Omer Bartov

Omer Bartov is John P. Birkelund Distinguished Professor of European History, and Professor of German Studies at Brown University in Rhode Island, USA..

Born in Israel and educated at Tel Aviv University and St. Antony's College, Oxford, Omer Bartov's early research concerned the Nazi indoctrination of the Wehrmacht and the crimes it committed in World War II, analyzed in his books, The Eastern Front, 1941-1945 (1985) and Hitler’s Army (1991). He then turned to the links between total war and genocide, discussed in his books Murder in Our Midst (1996), Mirrors of Destruction (2000), and Germany’s War and the Holocaust (2003), as well as to the role of stereotypes in representations of violence, leading to his study, The “Jew” in Cinema (2005). Bartov’s growing interest in Eastern Europe is reflected in his study Erased: Vanishing Traces of Jewish Galicia in Present-Day Ukraine (2007), which investigates the politics of memory in the borderlands of Eastern Europe.

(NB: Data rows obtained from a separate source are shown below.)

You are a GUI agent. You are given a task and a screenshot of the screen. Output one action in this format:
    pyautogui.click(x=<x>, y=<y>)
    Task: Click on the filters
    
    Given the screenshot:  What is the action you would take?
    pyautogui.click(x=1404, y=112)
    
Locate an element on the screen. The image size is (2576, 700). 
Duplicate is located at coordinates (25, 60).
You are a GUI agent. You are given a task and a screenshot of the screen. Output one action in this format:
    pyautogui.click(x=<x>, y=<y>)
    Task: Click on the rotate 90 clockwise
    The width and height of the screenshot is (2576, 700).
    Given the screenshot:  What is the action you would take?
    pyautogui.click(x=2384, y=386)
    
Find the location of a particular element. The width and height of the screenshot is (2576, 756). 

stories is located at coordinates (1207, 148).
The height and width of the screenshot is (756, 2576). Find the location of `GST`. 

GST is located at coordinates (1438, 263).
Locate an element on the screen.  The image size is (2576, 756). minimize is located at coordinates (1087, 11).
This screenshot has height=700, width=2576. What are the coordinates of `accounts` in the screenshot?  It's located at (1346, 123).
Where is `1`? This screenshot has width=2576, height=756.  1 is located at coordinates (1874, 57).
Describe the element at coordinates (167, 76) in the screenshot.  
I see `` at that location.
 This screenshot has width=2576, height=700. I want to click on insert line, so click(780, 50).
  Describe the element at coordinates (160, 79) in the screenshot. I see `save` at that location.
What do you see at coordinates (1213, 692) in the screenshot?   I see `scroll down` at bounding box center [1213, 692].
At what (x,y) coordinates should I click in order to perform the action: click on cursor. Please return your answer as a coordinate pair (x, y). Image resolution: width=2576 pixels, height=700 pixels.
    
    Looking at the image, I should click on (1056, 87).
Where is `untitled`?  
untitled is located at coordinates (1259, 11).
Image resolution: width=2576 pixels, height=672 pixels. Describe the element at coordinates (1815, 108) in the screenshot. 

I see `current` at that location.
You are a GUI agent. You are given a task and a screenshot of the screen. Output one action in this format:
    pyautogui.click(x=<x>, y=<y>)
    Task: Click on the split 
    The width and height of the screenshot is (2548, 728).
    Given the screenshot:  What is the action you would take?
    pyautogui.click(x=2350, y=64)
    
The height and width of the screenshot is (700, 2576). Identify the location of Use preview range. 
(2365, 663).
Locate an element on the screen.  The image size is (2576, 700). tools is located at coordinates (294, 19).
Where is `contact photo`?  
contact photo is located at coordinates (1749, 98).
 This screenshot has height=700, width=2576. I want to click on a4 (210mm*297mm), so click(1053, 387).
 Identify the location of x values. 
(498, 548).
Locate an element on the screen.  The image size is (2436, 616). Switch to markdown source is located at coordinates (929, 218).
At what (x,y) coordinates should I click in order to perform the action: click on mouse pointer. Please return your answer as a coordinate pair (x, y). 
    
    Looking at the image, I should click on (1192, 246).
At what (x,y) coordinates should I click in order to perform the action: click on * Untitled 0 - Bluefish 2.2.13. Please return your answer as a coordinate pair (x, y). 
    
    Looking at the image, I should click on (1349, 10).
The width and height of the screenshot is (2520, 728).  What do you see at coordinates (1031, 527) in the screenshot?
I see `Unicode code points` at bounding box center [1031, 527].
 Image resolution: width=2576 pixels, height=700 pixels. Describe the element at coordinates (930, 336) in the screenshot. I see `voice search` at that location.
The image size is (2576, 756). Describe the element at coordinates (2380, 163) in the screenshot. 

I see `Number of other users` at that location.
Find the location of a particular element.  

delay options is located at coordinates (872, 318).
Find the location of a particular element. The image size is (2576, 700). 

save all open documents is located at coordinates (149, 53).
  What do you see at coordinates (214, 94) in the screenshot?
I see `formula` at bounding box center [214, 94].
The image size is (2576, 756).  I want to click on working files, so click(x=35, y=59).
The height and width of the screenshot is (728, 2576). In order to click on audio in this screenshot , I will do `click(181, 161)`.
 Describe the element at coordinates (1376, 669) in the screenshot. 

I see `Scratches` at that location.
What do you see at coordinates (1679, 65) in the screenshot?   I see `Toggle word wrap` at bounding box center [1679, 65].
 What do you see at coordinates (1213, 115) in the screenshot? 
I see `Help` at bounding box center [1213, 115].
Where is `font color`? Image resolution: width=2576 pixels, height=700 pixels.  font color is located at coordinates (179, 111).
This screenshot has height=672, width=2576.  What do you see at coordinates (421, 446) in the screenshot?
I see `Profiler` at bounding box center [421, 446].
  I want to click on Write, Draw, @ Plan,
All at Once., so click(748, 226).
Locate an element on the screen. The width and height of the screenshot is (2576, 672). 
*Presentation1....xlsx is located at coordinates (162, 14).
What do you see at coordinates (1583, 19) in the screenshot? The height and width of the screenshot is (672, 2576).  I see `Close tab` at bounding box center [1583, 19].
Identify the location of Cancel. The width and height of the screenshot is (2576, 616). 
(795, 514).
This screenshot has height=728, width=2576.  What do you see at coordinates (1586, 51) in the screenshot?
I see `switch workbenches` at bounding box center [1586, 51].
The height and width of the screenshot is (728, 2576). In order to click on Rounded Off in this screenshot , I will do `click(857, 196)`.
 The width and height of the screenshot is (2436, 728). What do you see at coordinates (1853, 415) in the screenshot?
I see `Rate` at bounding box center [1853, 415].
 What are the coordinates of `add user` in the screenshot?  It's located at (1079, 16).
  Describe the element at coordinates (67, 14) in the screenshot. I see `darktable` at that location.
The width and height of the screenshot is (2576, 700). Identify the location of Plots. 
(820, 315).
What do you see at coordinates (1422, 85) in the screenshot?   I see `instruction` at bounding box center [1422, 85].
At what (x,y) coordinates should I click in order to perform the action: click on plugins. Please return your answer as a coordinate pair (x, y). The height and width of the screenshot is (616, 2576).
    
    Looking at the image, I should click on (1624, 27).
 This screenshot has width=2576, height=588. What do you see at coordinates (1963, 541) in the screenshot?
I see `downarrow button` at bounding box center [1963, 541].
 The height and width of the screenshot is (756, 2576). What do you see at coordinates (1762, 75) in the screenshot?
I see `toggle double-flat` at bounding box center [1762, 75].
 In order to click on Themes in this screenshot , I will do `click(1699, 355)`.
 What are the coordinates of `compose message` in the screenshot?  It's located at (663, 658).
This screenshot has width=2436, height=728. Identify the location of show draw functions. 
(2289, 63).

As a framework for this research, he led a multi-year collaborative project at the Watson Institute, culminating in the co-edited volume, Shatterzone of Empires. Bartov's most recent book is Anatomy of a Genocide: The Life and Death of a Town Called Buczacz (2018), where he reconstructs the transition of an interethnic community from long-term coexistence to genocidal violence. He is now working on a monograph titled "Tales from a Vanished World: Small-Town Galician Encounter Modernity." Bartov directed the project “Israel-Palestine: Lands and Peoples” at the Watson Institute in 2015-2018, and now heads a three-year student exchange program between Brown and the Hebrew University. He is in the early stages of researching a book on “Israel, Palestine: A Personal Political History.”